- **Problem to solve**: Print, exactly and without pictures, the lines from the one where "Task: Select the 2000 radial scale label" appears down to the end of the entries.

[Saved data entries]

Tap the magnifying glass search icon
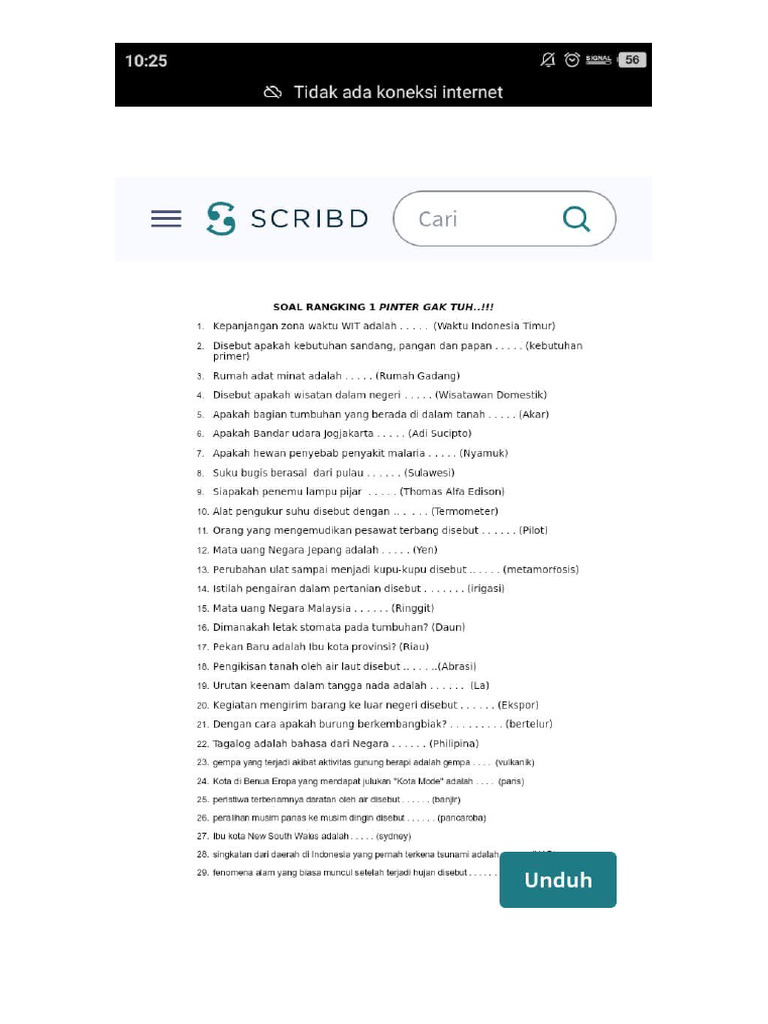577,219
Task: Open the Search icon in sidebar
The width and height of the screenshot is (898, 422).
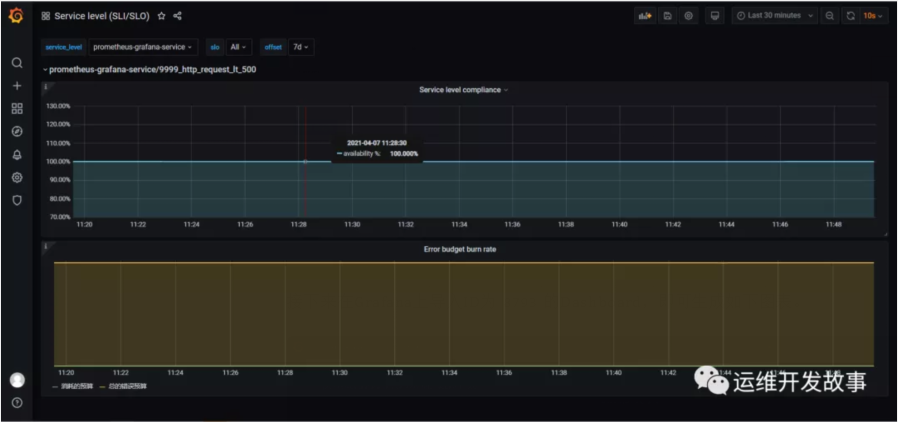Action: pyautogui.click(x=16, y=63)
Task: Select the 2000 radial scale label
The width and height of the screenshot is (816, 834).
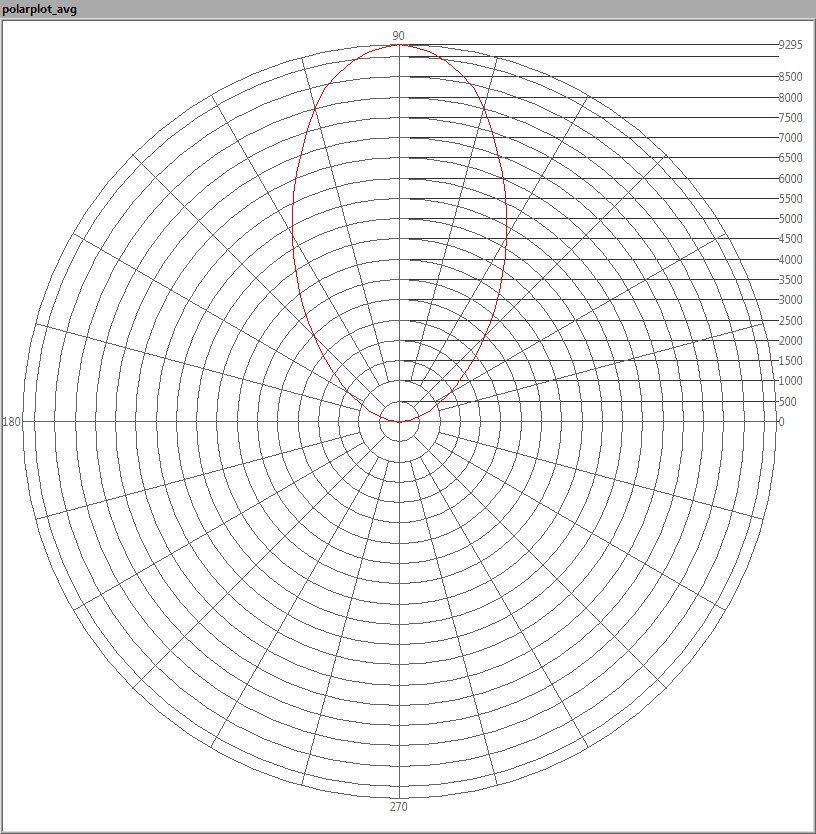Action: point(790,341)
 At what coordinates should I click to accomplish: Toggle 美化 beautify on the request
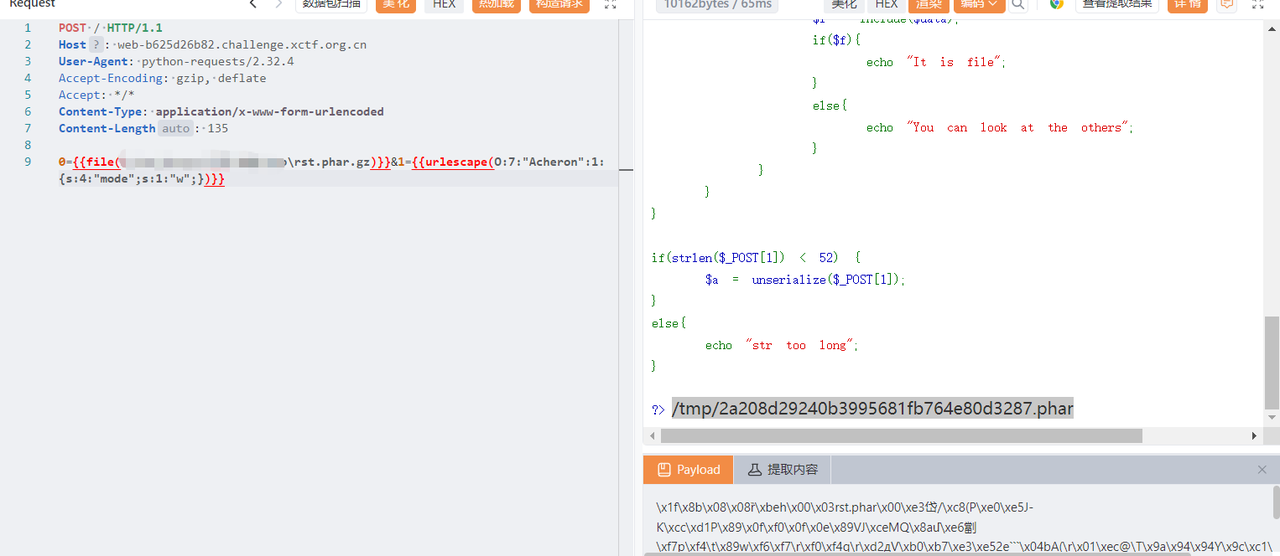click(396, 4)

- **Result for this task**:
Task: Select the 2000 radial scale label
The width and height of the screenshot is (816, 834).
Action: point(790,341)
 At what coordinates should I click to accomplish: Toggle 美化 beautify on the request
click(396, 4)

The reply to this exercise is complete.